The MRI Features in Patients with Rheumatoid Arthritis Treated with Tocilizumab, in Clinical Remission or Low Disease Activity State

Bensaoud Nada*, Samira Rostom, Rachid Bahiri and Najia Hajjaj-Hassouni
Department of Rheumatology, El Ayachi Hospital, Salé, Faculty of Medicine and Pharmacy, Mohammed v university, URAC 30, Rabat, Morocco, E-mail: [email protected]
*Corresponding Author: Bensaoud Nada, Department of Rheumatology, El Ayachi Hospital, University hospital of Rabat-Sale, PO Box: 10000, Sale, Morocco, Tel: 00212-677825973, Fax: 00212-37845898 Email:

Abstract

Background: Subclinical inflammation and radiographic progression have been described in rheumatoid arthritis (RA) patients whose disease are in remission or are showing a low level of activity.

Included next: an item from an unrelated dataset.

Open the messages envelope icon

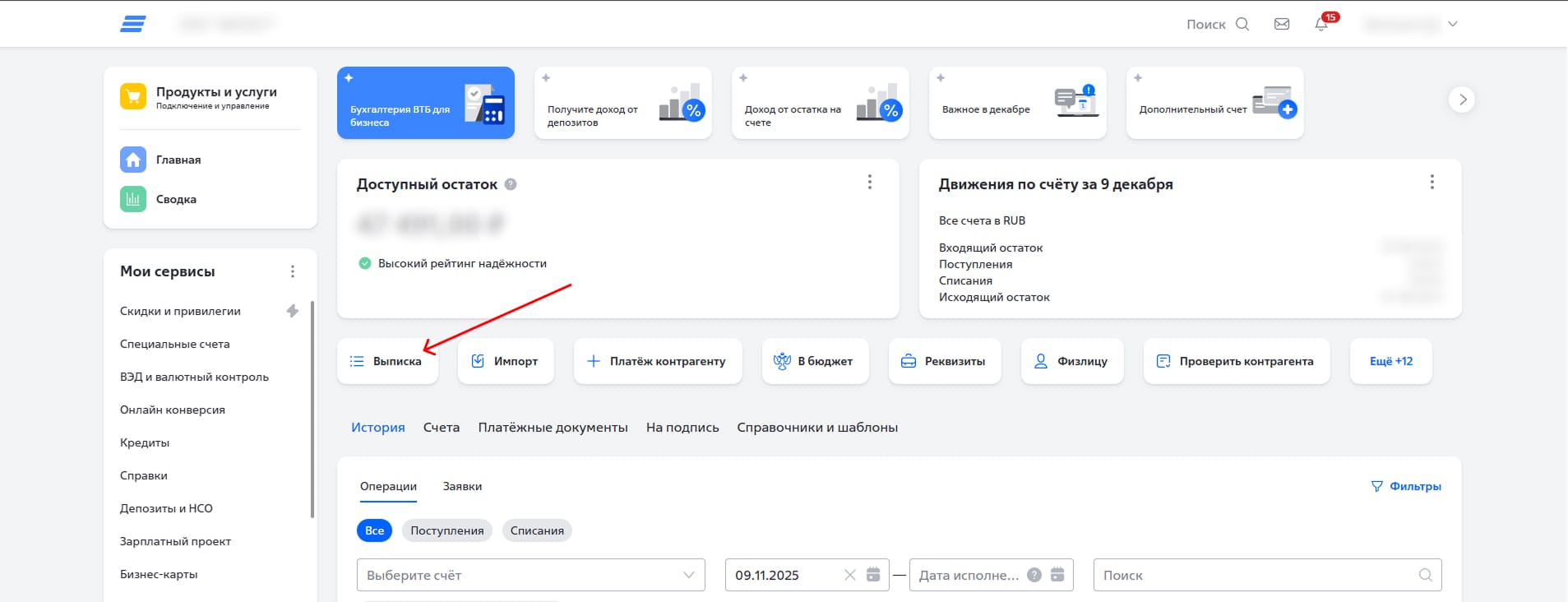1282,25
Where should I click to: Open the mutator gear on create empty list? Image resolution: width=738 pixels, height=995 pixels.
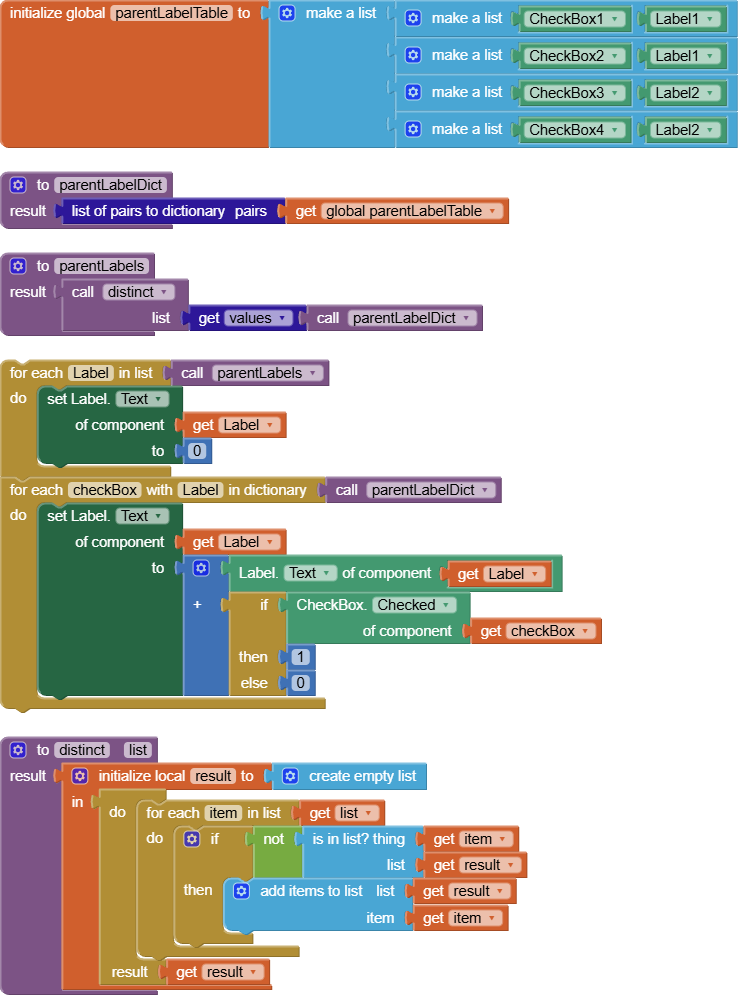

The aim of this study was to evaluate in patients with rheumatoid arthritis RA in clinical remission or low disease activity (LDA) using composites scores, the synovitis and the bone oedema using MRI by OMERACT RAMRIS score (RAMRIS bone oedema and synovitis RAMRIS).

Methods: In this longitudinal study, were included patients with rheumatoid arthritis according to the American College of Rheumatology ACR 2010 criteria with inadequate response or intolerance to conventional synthetic DMARD, treated with Tocilizumab (TCZ). Sociodemographic characteristics, clinical and laboratory for the disease were collected at baseline (M0) and 06 months (M6) of treatment. Clinical remission was defined by a DAS 28- ESR<2.6, a CDAI<2.8, a SDAI<3.3 and by ACR EULAR criteria. All patients underwent MRI of the dominant hand and wrist. MRI features were evaluated according to the Outcome Measure Clinical Trial in Rheumatoid Arthritis Rheumatoid Arthritis MRI Scoring system (OMERACT RAMRIS synovitis and bone oedema).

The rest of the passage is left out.